EXERCISE INSTRUCTIONS: Print every entry below again. Nothing may differ from the original.

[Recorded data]
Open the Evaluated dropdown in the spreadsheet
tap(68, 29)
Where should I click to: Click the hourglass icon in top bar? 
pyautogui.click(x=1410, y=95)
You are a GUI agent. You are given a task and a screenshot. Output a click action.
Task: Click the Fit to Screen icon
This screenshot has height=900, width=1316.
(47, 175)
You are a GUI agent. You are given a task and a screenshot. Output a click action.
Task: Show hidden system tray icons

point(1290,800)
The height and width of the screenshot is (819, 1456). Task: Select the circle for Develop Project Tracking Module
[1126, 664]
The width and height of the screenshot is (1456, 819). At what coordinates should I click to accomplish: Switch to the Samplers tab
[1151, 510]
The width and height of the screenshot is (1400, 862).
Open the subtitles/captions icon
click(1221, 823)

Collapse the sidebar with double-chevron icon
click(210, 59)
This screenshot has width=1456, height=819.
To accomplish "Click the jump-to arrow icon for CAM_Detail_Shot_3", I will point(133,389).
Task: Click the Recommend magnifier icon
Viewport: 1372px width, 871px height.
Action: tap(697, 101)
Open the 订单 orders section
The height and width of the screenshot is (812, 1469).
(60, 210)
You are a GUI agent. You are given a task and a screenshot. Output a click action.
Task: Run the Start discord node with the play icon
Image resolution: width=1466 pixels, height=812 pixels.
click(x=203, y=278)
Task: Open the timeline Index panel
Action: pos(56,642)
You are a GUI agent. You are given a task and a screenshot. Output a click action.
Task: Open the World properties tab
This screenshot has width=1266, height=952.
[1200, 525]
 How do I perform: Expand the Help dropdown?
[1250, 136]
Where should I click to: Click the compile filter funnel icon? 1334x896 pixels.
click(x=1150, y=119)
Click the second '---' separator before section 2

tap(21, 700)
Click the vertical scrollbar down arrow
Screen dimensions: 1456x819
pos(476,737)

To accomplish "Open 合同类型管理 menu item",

TASK RESPONSE:
Open the Evaluated dropdown in the spreadsheet
tap(68, 29)
Where should I click to: Click the hourglass icon in top bar? 
pyautogui.click(x=1410, y=95)
You are a GUI agent. You are given a task and a screenshot. Output a click action.
Task: Click the Fit to Screen icon
This screenshot has height=900, width=1316.
(47, 175)
You are a GUI agent. You are given a task and a screenshot. Output a click action.
Task: Show hidden system tray icons

point(1290,800)
The height and width of the screenshot is (819, 1456). Task: Select the circle for Develop Project Tracking Module
[1126, 664]
The width and height of the screenshot is (1456, 819). At what coordinates should I click to accomplish: Switch to the Samplers tab
[1151, 510]
The width and height of the screenshot is (1400, 862).
Open the subtitles/captions icon
click(1221, 823)

Collapse the sidebar with double-chevron icon
click(210, 59)
This screenshot has width=1456, height=819.
To accomplish "Click the jump-to arrow icon for CAM_Detail_Shot_3", I will point(133,389).
Task: Click the Recommend magnifier icon
Viewport: 1372px width, 871px height.
Action: tap(697, 101)
Open the 订单 orders section
The height and width of the screenshot is (812, 1469).
(60, 210)
You are a GUI agent. You are given a task and a screenshot. Output a click action.
Task: Run the Start discord node with the play icon
Image resolution: width=1466 pixels, height=812 pixels.
click(x=203, y=278)
Task: Open the timeline Index panel
Action: pos(56,642)
You are a GUI agent. You are given a task and a screenshot. Output a click action.
Task: Open the World properties tab
This screenshot has width=1266, height=952.
[1200, 525]
 How do I perform: Expand the Help dropdown?
[1250, 136]
Where should I click to: Click the compile filter funnel icon? 1334x896 pixels.
click(x=1150, y=119)
Click the second '---' separator before section 2

tap(21, 700)
Click the vertical scrollbar down arrow
Screen dimensions: 1456x819
pos(476,737)

To accomplish "Open 合同类型管理 menu item",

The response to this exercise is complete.